→ **Available data**
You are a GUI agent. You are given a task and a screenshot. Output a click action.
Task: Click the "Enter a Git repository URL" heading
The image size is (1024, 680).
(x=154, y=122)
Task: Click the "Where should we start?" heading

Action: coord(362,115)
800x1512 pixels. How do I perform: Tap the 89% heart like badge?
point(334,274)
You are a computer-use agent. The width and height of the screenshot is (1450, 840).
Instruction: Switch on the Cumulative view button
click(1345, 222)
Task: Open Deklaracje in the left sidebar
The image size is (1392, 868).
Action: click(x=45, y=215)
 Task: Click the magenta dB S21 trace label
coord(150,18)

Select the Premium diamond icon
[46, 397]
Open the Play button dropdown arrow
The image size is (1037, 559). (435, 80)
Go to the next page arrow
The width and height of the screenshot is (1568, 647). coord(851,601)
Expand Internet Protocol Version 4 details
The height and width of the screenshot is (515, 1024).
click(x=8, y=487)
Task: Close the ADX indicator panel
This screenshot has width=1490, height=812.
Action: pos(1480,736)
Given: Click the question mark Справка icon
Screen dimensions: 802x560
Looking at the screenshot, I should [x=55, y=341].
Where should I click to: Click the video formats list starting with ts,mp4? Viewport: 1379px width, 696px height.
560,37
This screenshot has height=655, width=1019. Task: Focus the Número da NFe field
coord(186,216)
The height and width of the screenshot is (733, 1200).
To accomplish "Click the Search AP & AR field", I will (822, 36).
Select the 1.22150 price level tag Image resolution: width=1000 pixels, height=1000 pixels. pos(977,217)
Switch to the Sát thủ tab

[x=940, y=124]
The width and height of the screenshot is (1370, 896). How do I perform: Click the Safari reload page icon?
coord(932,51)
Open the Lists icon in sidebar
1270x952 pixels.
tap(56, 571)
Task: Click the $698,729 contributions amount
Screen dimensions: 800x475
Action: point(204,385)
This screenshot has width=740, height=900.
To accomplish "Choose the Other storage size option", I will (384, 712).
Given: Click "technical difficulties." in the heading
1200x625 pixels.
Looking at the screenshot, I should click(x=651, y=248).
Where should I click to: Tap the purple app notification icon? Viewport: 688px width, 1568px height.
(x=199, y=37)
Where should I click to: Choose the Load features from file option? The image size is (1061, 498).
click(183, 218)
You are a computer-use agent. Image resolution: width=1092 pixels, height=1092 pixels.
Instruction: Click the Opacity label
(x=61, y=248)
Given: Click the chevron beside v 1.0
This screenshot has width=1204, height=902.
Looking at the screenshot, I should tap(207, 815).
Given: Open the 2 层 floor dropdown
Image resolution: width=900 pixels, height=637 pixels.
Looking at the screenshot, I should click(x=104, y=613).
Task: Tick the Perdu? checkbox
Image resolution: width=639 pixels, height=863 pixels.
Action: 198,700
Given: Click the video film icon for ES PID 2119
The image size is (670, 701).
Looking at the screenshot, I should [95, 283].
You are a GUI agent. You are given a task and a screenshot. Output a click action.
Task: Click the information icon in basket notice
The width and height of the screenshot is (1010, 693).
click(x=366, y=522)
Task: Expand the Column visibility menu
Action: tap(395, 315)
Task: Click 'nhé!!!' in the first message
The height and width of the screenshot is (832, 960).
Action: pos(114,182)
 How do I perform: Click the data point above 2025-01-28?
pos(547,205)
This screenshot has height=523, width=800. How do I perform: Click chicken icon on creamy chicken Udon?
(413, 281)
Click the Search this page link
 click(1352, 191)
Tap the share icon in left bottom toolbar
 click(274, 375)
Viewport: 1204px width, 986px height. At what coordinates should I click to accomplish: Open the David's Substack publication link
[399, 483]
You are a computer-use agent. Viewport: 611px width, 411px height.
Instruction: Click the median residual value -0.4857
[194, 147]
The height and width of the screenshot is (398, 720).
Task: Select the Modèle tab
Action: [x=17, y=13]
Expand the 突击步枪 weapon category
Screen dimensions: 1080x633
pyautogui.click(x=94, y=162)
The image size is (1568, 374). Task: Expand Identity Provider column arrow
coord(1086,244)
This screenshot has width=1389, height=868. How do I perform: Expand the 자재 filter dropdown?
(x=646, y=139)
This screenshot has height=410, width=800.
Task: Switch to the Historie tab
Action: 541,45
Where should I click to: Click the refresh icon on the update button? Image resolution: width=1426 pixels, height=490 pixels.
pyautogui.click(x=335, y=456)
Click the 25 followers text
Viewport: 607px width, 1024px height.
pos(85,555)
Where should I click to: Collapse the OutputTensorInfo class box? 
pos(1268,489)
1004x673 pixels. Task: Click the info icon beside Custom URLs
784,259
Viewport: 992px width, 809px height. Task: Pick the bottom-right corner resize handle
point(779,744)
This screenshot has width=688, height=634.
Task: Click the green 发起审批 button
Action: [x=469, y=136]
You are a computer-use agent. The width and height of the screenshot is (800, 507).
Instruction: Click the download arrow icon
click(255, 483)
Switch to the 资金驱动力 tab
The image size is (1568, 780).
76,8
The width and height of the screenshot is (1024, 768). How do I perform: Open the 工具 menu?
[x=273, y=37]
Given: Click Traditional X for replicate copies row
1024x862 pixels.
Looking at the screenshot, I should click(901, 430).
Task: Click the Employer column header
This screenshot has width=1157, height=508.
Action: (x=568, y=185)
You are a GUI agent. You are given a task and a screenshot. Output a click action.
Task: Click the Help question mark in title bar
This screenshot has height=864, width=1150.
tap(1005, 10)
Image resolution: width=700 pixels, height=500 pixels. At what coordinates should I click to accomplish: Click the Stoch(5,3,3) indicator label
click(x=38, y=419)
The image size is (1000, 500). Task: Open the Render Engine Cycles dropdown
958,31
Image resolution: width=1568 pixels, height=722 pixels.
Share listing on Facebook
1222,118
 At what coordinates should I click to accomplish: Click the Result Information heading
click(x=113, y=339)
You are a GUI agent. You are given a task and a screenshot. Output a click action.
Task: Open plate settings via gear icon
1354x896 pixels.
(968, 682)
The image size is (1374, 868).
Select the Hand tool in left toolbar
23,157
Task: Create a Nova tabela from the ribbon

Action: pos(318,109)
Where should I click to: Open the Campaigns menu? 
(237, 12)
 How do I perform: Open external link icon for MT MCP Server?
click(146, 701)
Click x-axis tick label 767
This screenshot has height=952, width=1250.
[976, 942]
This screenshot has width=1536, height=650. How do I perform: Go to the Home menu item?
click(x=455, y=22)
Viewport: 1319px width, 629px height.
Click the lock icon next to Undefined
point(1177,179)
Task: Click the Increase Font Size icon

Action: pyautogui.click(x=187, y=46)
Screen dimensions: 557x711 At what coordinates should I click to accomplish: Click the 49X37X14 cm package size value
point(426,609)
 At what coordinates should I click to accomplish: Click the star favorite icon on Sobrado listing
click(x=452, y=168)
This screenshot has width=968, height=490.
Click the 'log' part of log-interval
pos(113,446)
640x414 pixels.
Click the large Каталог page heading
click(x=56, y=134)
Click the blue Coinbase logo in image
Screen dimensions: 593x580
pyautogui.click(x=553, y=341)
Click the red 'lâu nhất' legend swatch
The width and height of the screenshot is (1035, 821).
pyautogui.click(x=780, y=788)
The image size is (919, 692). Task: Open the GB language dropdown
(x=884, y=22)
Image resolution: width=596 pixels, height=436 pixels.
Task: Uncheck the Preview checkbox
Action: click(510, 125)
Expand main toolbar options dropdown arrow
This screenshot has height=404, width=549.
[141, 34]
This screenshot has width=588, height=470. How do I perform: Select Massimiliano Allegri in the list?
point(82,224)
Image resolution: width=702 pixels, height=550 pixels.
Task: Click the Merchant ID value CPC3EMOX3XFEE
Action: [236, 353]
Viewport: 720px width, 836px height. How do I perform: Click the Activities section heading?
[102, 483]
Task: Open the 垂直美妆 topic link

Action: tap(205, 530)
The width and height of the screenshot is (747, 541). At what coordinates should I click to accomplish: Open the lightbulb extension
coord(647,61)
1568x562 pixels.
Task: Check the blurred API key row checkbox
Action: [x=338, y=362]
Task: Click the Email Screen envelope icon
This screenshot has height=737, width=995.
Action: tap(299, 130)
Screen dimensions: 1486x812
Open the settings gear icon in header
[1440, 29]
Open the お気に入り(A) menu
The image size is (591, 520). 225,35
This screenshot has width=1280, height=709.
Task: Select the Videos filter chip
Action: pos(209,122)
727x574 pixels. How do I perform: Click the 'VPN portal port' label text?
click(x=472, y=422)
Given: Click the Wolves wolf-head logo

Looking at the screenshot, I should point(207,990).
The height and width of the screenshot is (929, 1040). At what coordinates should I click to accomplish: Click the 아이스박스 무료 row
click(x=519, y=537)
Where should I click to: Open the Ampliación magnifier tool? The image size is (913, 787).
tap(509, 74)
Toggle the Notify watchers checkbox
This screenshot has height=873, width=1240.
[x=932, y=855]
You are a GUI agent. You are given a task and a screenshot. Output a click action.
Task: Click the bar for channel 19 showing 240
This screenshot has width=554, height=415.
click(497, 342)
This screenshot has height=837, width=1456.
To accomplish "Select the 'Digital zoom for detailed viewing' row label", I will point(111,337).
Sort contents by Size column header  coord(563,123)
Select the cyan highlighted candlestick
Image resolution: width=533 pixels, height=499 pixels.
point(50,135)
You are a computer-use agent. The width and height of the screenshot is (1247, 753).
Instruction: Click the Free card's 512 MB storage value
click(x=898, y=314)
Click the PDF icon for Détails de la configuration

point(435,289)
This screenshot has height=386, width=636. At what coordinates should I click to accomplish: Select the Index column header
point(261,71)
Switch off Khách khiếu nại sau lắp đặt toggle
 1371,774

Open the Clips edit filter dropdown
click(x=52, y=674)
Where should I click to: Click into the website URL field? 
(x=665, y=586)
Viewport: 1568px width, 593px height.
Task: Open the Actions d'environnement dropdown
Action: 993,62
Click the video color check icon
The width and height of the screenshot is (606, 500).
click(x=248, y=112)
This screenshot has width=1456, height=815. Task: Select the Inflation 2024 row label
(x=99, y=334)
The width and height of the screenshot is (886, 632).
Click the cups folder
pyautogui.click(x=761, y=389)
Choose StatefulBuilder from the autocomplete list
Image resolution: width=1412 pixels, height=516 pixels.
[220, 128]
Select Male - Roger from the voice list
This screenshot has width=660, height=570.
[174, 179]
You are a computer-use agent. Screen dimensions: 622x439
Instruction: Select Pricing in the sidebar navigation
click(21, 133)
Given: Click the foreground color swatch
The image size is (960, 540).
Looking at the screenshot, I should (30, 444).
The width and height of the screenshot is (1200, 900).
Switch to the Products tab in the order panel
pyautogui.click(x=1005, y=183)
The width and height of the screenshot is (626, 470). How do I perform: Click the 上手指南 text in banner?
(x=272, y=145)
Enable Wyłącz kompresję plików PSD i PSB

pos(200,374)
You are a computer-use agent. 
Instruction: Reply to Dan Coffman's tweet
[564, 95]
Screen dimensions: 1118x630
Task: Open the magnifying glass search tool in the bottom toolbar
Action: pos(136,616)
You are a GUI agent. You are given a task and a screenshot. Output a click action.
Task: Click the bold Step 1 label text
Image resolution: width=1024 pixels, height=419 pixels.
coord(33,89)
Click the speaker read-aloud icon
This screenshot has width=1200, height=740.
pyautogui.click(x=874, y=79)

→ **The task**
Where a line of the records has the string "mark", copy that line.

→ **Answer space**
Given: Click the question mark Справка icon
Task: Click the Help question mark in title bar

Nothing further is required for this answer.